Ami ou ennemi ? L'acquisition d'armes par l'Égypte pour un montant de 5 milliards de dollars et la question que personne ne pose
L'Égypte s'est engagée dans l'un des programmes de modernisation et d'expansion militaires les plus agressifs de son histoire. Sous la direction du Président Abdel Fattah Al-Sisi, les forces armées égyptiennes ont été transformées en l'une des forces les plus redoutables au monde, les acquisitions récentes comprenant tout, des porte-avions aux avions de chasse avancés, des sous-marins allemands aux derniers chars américains.
Ce développement s'est accéléré de manière spectaculaire au cours de la dernière décennie, l'Égypte ayant récemment conclu un nouveau contrat d'armement massif de 5 milliards de dollars avec les États-Unis.
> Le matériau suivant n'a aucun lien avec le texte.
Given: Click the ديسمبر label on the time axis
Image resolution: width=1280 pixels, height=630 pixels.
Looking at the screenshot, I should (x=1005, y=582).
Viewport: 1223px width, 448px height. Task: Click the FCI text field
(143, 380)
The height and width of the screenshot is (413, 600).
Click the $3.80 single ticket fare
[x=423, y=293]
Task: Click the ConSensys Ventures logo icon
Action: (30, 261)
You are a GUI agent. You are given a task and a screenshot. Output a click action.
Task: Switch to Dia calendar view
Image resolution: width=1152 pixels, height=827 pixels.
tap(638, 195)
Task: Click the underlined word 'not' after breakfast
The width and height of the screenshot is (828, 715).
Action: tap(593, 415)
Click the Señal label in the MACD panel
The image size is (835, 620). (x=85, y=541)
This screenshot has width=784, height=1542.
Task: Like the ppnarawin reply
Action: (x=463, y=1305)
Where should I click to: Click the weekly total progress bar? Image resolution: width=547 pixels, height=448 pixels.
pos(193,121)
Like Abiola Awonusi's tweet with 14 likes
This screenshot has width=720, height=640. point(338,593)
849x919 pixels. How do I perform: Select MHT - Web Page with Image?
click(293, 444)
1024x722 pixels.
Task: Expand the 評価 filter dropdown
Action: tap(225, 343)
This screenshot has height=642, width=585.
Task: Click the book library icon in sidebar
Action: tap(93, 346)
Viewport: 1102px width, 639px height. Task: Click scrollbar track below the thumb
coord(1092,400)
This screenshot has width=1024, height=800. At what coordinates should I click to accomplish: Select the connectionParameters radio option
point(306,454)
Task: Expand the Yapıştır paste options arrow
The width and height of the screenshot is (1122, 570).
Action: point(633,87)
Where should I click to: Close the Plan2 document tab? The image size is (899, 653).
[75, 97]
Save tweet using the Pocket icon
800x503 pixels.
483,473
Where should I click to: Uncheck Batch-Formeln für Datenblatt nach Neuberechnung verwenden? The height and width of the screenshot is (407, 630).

Parfois, les questions les plus simples sont les plus révélatrices : Pourquoi l'Égypte poursuit-elle une militarisation aussi poussée alors qu'elle est confrontée à de graves problèmes économiques ?
Si l'on considère la position stratégique de l'Égypte, le tableau semble déroutant à première vue. À l'ouest se trouve la Libye, toujours déchirée par un conflit civil et ne représentant aucune menace militaire conventionnelle. Au sud se trouve le Soudan, lui-même en proie à des conflits internes. Les autres pays frontaliers - y compris l'Arabie saoudite de l'autre côté de la mer Rouge - sont en bons termes avec Le Caire. Il ne reste plus qu'Israël, avec lequel l'Égypte maintient un traité de paix depuis 1979.
L'ampleur de l'expansion militaire de l'Égypte semble largement disproportionnée par rapport à ses besoins réels en matière de sécurité. Le pays est confronté à d'importants défis économiques, avec une crise monétaire, une inflation croissante atteignant 20 % et une dette publique de plus en plus lourde. Pourtant, des milliards continuent d'être investis dans des systèmes d'armes sophistiqués qui semblent mal adaptés aux opérations anti-insurrectionnelles ou à la sécurité des frontières - leur objectif déclaré.
Préparation à la guerre : l'architecture de la confrontation
Des preuves récentes révèlent que la préparation militaire égyptienne est spécifiquement orientée vers un conflit potentiel avec Israël. Dans les académies militaires égyptiennes, les officiers étudient en détail les vulnérabilités de l'équipement militaire israélien, en se concentrant particulièrement sur le char Merkava Mark IV. Le matériel de formation présente une analyse complète de la composition du blindage, de l'emplacement du compartiment moteur, des faiblesses du système de chenilles et de mobilité, ainsi que des sous-systèmes critiques. Ces connaissances sont méticuleusement intégrées aux missiles Hellfire et autres armes antichars récemment acquis.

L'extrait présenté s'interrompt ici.